#### Records to process

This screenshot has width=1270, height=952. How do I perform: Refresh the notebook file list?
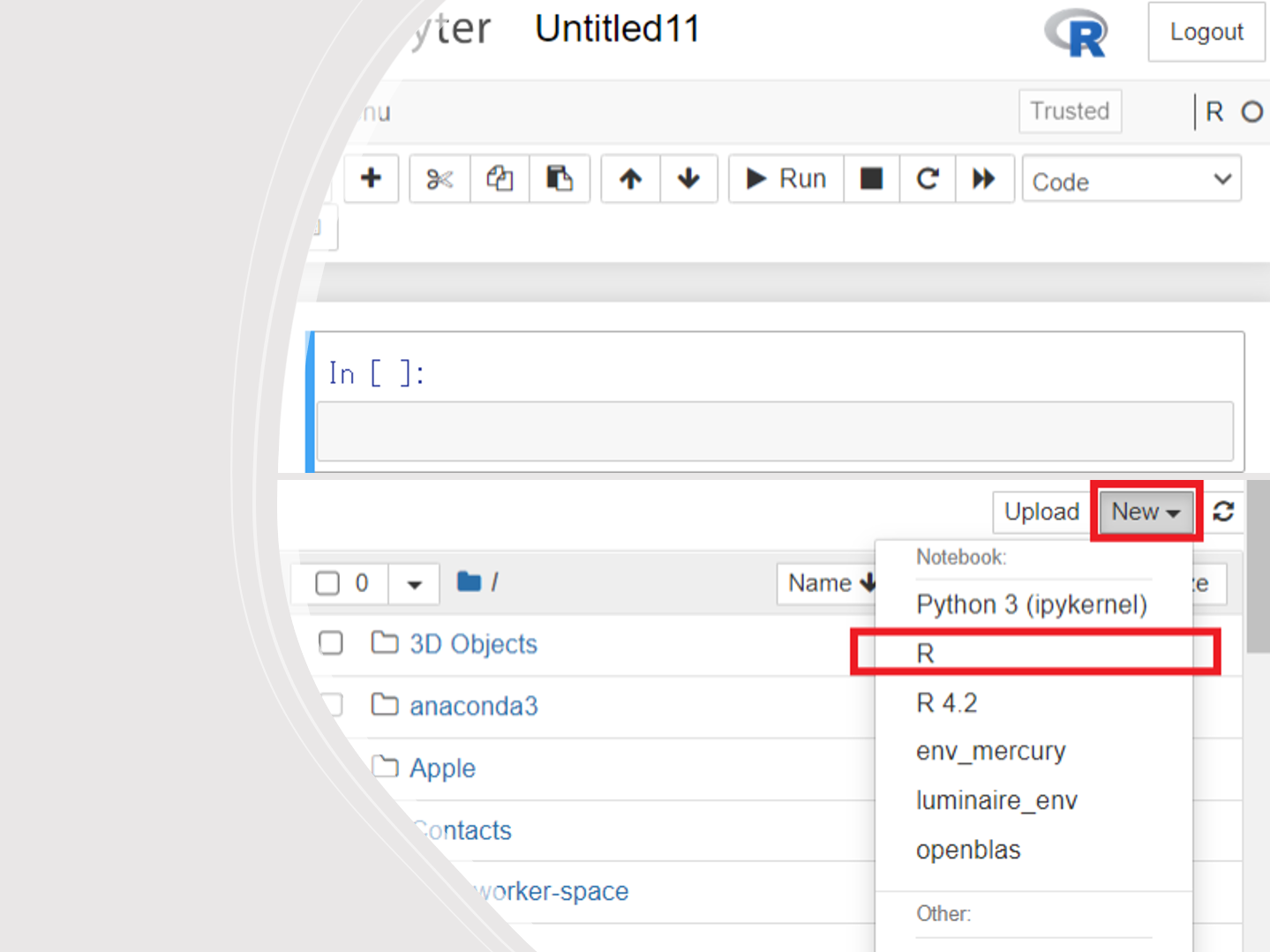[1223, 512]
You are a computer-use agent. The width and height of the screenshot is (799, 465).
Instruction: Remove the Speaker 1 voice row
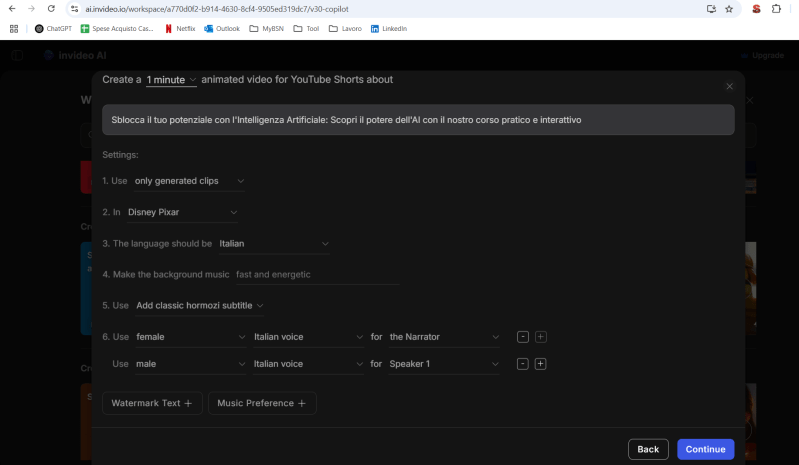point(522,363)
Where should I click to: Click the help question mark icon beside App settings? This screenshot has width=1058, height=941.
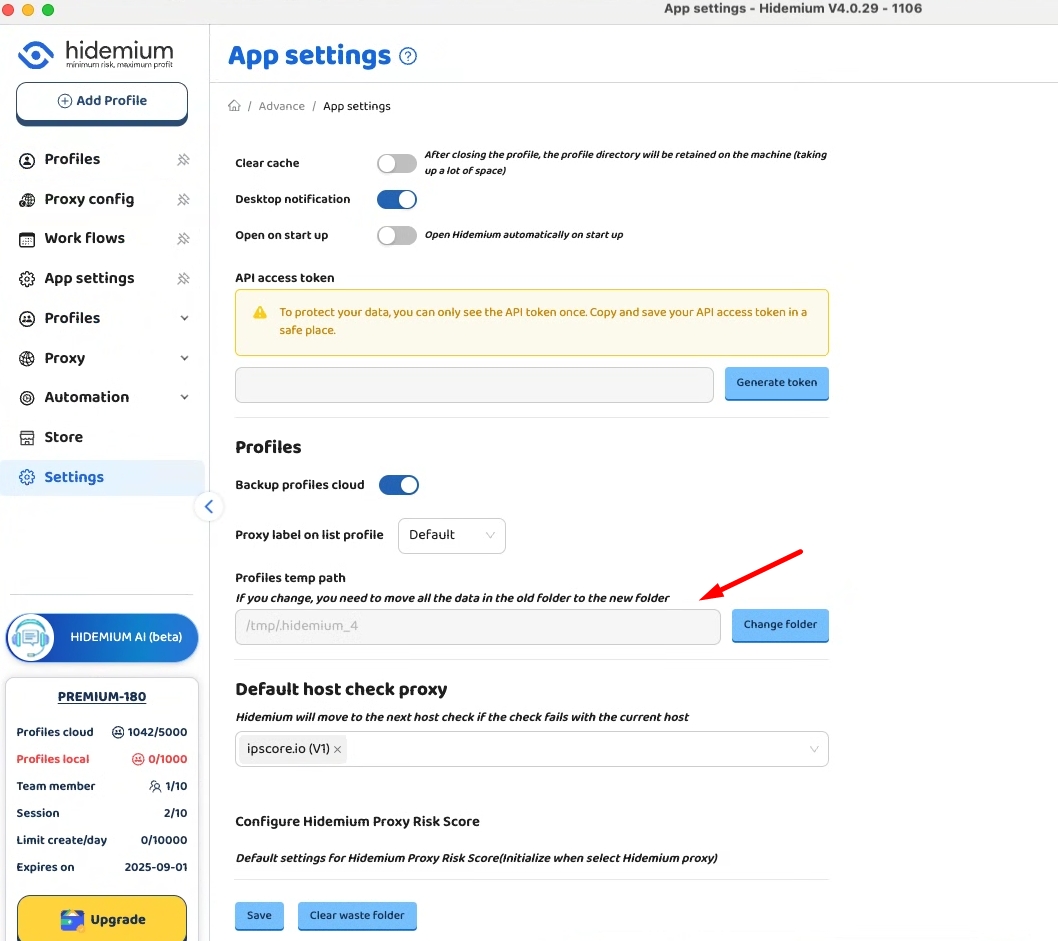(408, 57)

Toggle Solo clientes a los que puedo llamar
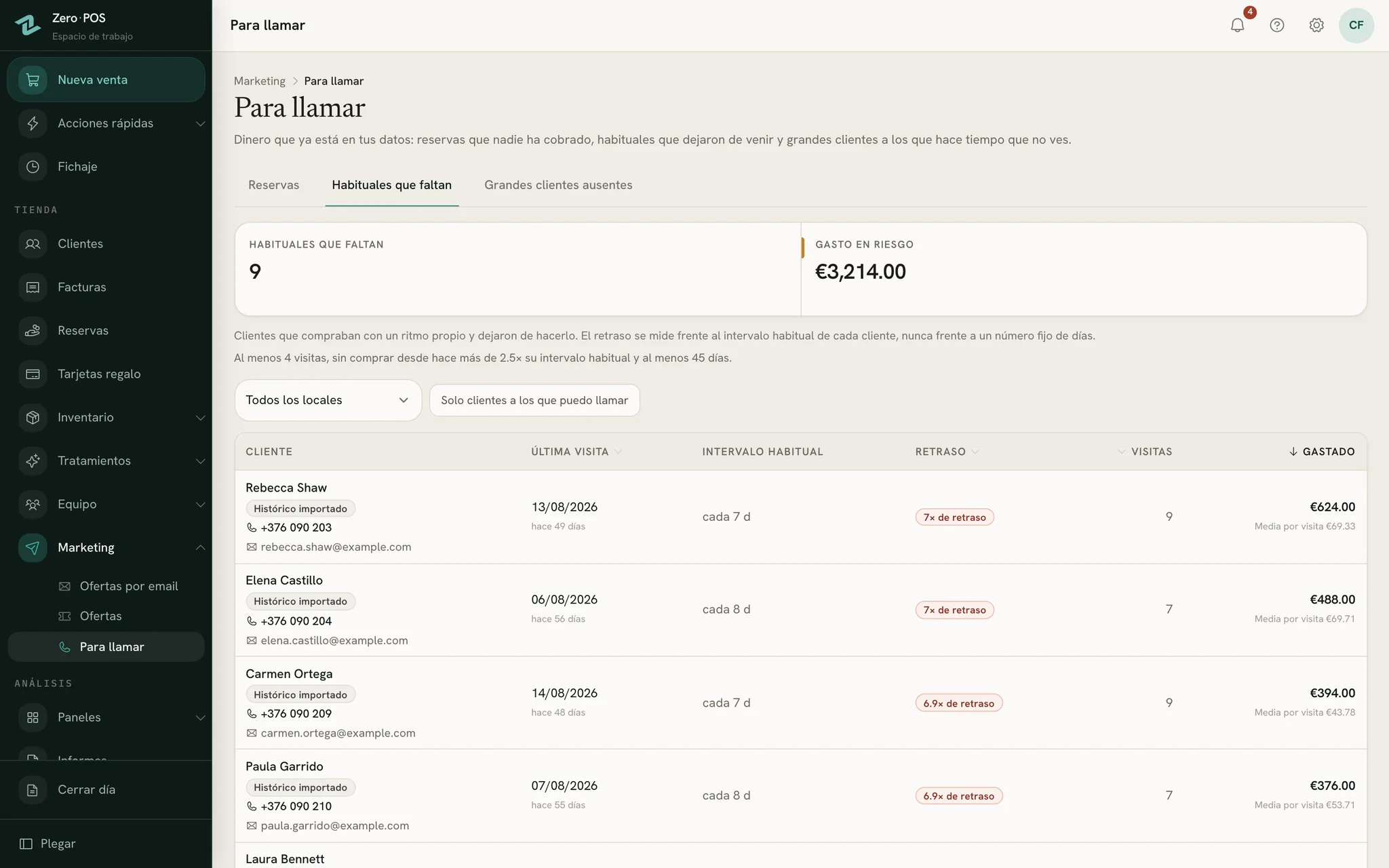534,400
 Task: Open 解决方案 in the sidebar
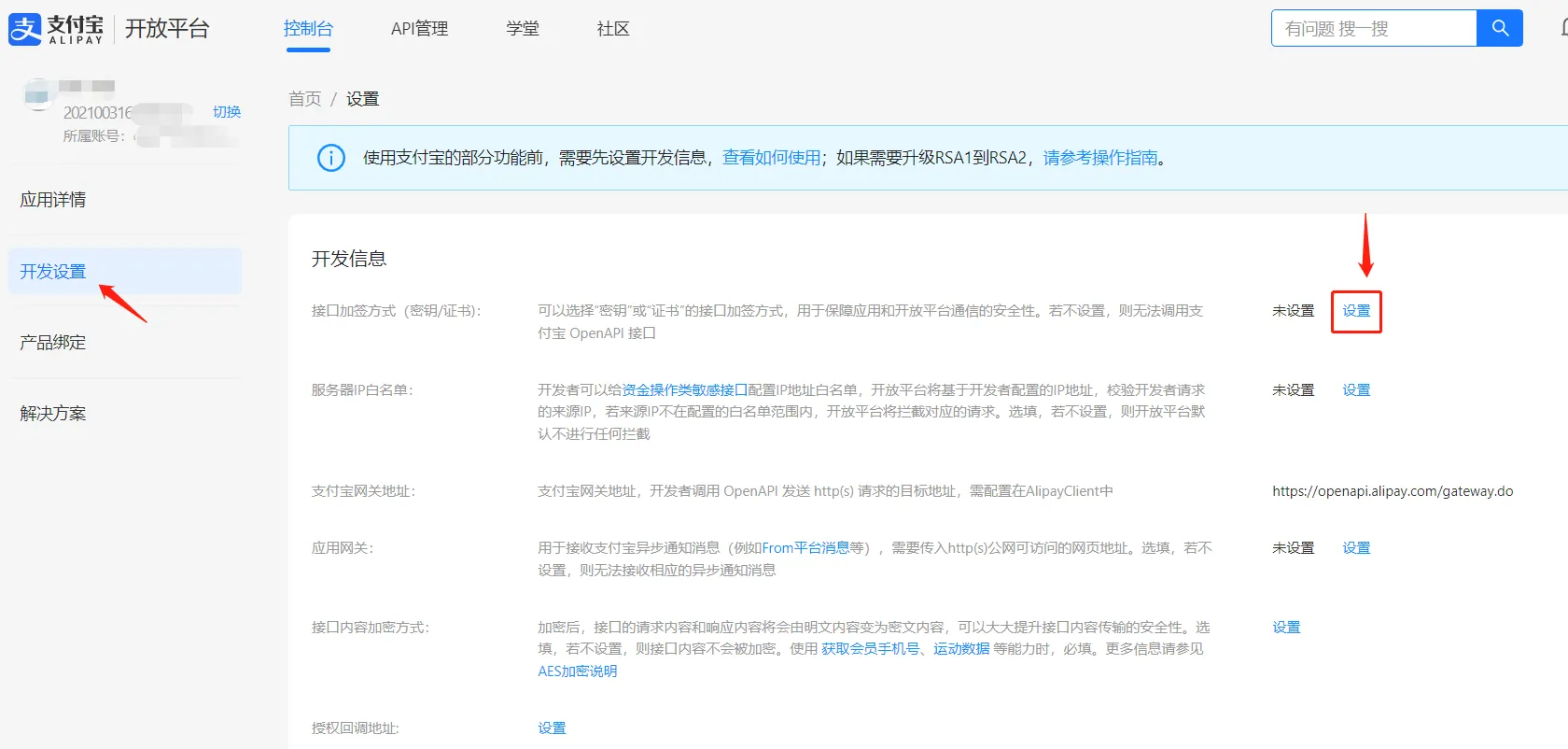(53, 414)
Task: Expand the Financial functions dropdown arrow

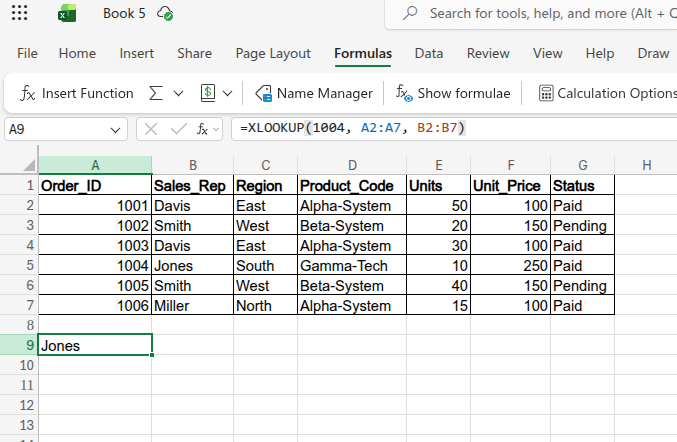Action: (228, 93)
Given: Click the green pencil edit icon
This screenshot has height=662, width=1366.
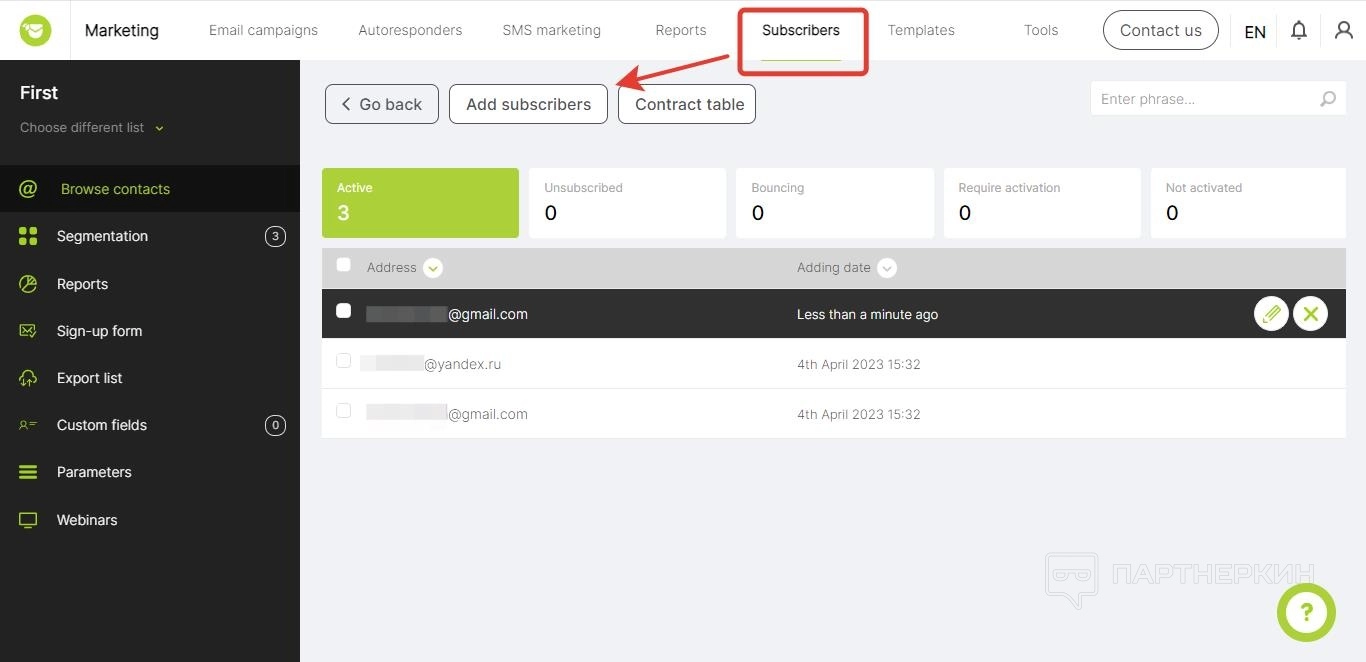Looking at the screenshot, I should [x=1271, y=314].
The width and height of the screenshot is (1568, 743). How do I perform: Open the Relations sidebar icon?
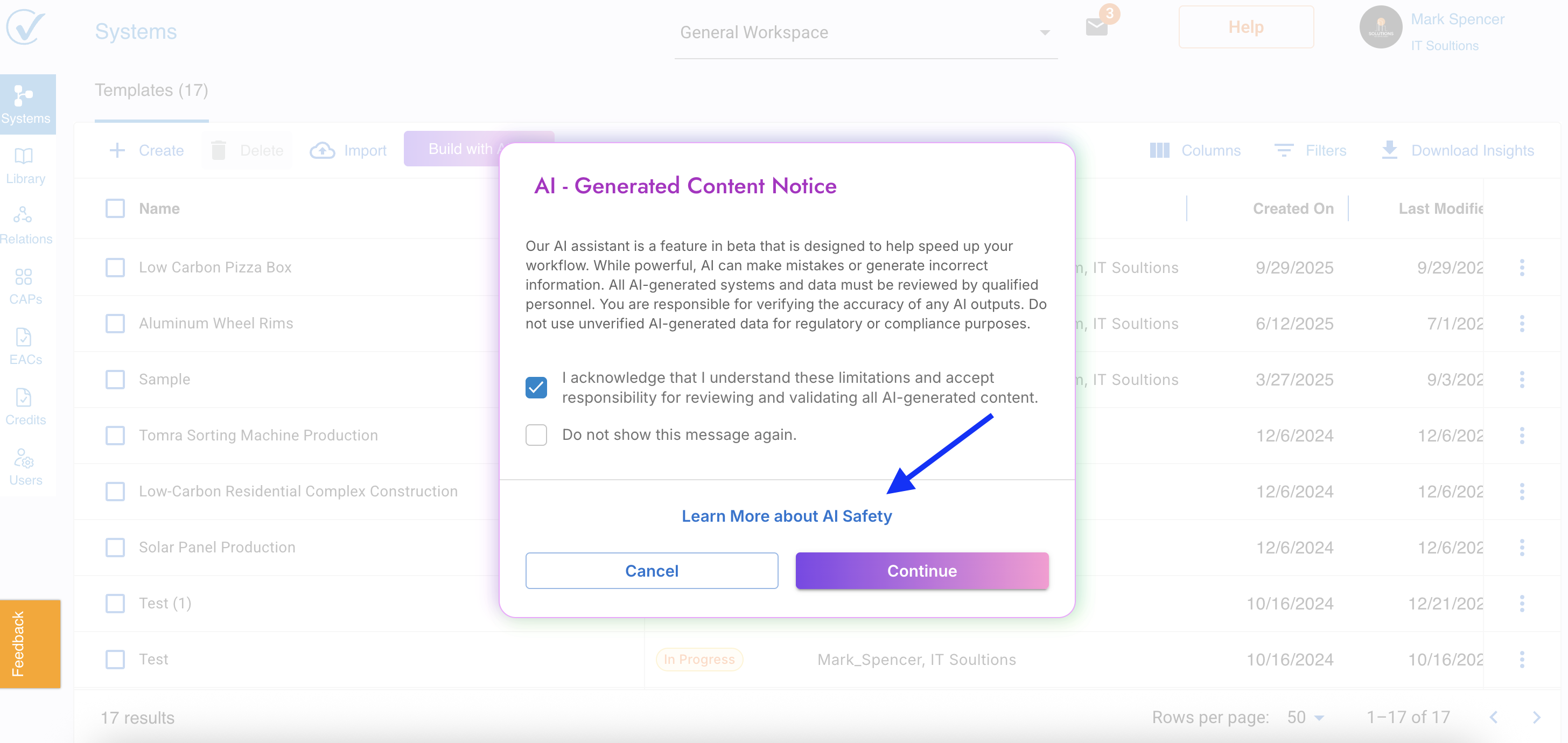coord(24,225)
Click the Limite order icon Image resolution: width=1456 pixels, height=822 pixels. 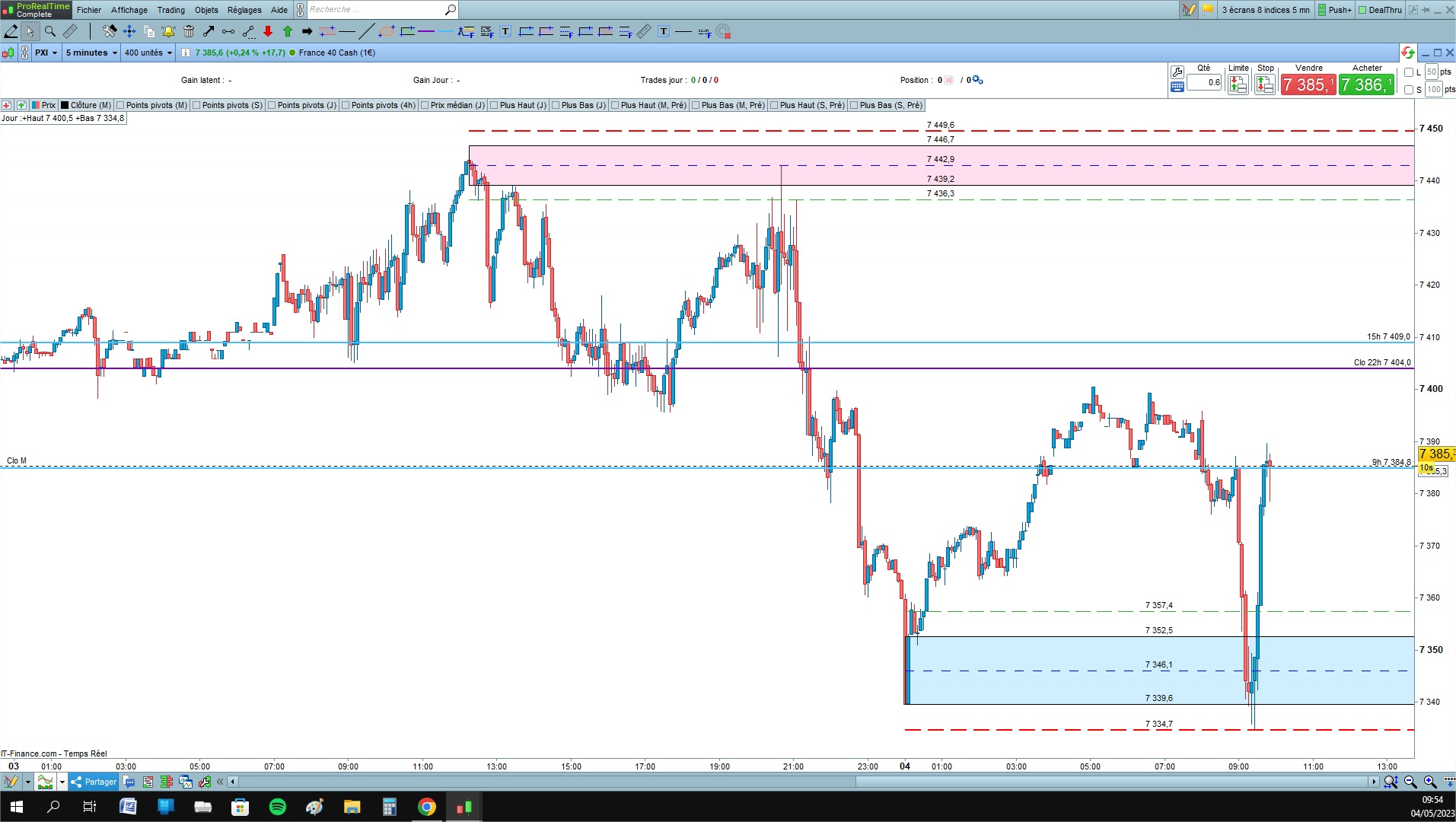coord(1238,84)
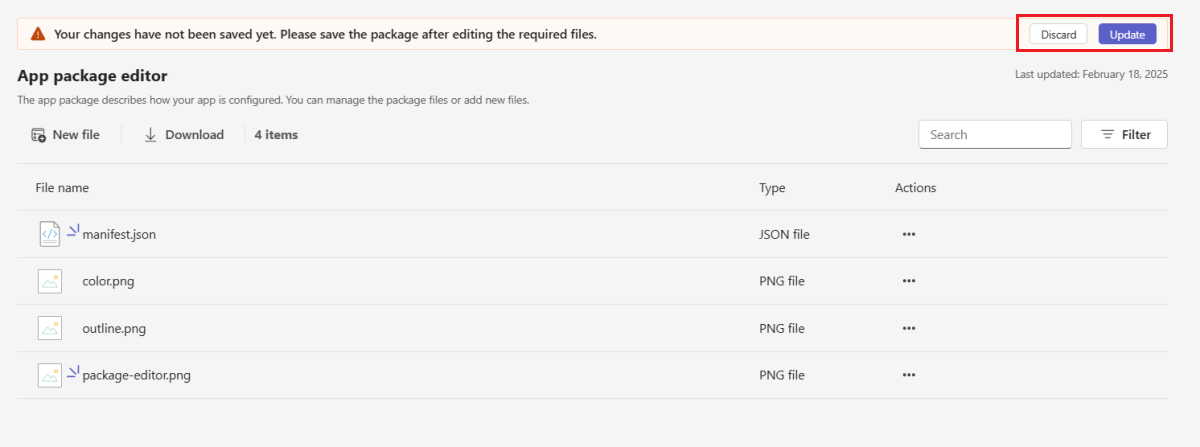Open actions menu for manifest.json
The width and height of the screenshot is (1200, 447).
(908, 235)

########

* Do this:
Convert the lines starting at the one containing "Task: Open 解决方案 in the sidebar" and ending at the one containing "Looking at the" into a JSON list of strings, one string per line, skipping blank lines. Leave the pictures out.

* Completed exercise:
[
  " Task: Open 解决方案 in the sidebar",
  "(53, 414)",
  "Task: Expand the Financial functions dropdown arrow",
  "Action: (228, 93)",
  "Given: Click the green pencil edit icon",
  "This screenshot has height=662, width=1366.",
  "Looking at the screenshot, I should [x=1271, y=314]."
]